# Aim of the task
Every line of the data is to be reproduced exactly.

##### Extracted data #####

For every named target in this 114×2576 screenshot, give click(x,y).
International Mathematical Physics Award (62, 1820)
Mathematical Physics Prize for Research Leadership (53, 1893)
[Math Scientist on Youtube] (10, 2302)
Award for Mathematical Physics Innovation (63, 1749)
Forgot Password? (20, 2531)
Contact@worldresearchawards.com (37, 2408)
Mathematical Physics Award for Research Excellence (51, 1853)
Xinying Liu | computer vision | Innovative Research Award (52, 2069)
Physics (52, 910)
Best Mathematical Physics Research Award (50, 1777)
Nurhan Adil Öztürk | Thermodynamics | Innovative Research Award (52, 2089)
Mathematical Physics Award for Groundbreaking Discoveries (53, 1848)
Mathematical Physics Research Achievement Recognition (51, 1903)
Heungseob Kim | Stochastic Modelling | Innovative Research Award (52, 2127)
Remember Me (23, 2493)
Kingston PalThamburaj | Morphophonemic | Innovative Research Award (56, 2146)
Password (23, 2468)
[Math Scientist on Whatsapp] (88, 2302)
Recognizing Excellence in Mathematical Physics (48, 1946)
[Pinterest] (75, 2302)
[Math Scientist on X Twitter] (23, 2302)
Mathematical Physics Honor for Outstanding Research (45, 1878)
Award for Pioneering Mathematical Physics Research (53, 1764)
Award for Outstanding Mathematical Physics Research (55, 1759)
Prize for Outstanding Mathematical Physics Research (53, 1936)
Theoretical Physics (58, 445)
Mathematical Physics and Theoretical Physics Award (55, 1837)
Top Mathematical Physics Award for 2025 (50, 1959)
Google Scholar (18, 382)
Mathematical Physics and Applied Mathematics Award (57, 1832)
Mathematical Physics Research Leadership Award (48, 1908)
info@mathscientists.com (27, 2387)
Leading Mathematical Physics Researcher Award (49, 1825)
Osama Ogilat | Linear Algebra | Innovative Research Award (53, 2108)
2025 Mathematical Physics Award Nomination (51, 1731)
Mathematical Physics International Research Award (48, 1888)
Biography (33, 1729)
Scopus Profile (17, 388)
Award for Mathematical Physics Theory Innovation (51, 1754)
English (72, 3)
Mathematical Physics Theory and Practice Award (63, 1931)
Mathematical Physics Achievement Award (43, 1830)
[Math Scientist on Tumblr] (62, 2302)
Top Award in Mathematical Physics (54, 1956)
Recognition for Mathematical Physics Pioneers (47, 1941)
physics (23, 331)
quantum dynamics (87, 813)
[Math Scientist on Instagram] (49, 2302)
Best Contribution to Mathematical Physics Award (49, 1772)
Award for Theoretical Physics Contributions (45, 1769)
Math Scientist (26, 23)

#####

# Answer area
For every named target in this 114×2576 screenshot, give click(x,y).
International Mathematical Physics Award (62, 1820)
Mathematical Physics Prize for Research Leadership (53, 1893)
[Math Scientist on Youtube] (10, 2302)
Award for Mathematical Physics Innovation (63, 1749)
Forgot Password? (20, 2531)
Contact@worldresearchawards.com (37, 2408)
Mathematical Physics Award for Research Excellence (51, 1853)
Xinying Liu | computer vision | Innovative Research Award (52, 2069)
Physics (52, 910)
Best Mathematical Physics Research Award (50, 1777)
Nurhan Adil Öztürk | Thermodynamics | Innovative Research Award (52, 2089)
Mathematical Physics Award for Groundbreaking Discoveries (53, 1848)
Mathematical Physics Research Achievement Recognition (51, 1903)
Heungseob Kim | Stochastic Modelling | Innovative Research Award (52, 2127)
Remember Me (23, 2493)
Kingston PalThamburaj | Morphophonemic | Innovative Research Award (56, 2146)
Password (23, 2468)
[Math Scientist on Whatsapp] (88, 2302)
Recognizing Excellence in Mathematical Physics (48, 1946)
[Pinterest] (75, 2302)
[Math Scientist on X Twitter] (23, 2302)
Mathematical Physics Honor for Outstanding Research (45, 1878)
Award for Pioneering Mathematical Physics Research (53, 1764)
Award for Outstanding Mathematical Physics Research (55, 1759)
Prize for Outstanding Mathematical Physics Research (53, 1936)
Theoretical Physics (58, 445)
Mathematical Physics and Theoretical Physics Award (55, 1837)
Top Mathematical Physics Award for 2025 (50, 1959)
Google Scholar (18, 382)
Mathematical Physics and Applied Mathematics Award (57, 1832)
Mathematical Physics Research Leadership Award (48, 1908)
info@mathscientists.com (27, 2387)
Leading Mathematical Physics Researcher Award (49, 1825)
Osama Ogilat | Linear Algebra | Innovative Research Award (53, 2108)
2025 Mathematical Physics Award Nomination (51, 1731)
Mathematical Physics International Research Award (48, 1888)
Biography (33, 1729)
Scopus Profile (17, 388)
Award for Mathematical Physics Theory Innovation (51, 1754)
English (72, 3)
Mathematical Physics Theory and Practice Award (63, 1931)
Mathematical Physics Achievement Award (43, 1830)
[Math Scientist on Tumblr] (62, 2302)
Top Award in Mathematical Physics (54, 1956)
Recognition for Mathematical Physics Pioneers (47, 1941)
physics (23, 331)
quantum dynamics (87, 813)
[Math Scientist on Instagram] (49, 2302)
Best Contribution to Mathematical Physics Award (49, 1772)
Award for Theoretical Physics Contributions (45, 1769)
Math Scientist (26, 23)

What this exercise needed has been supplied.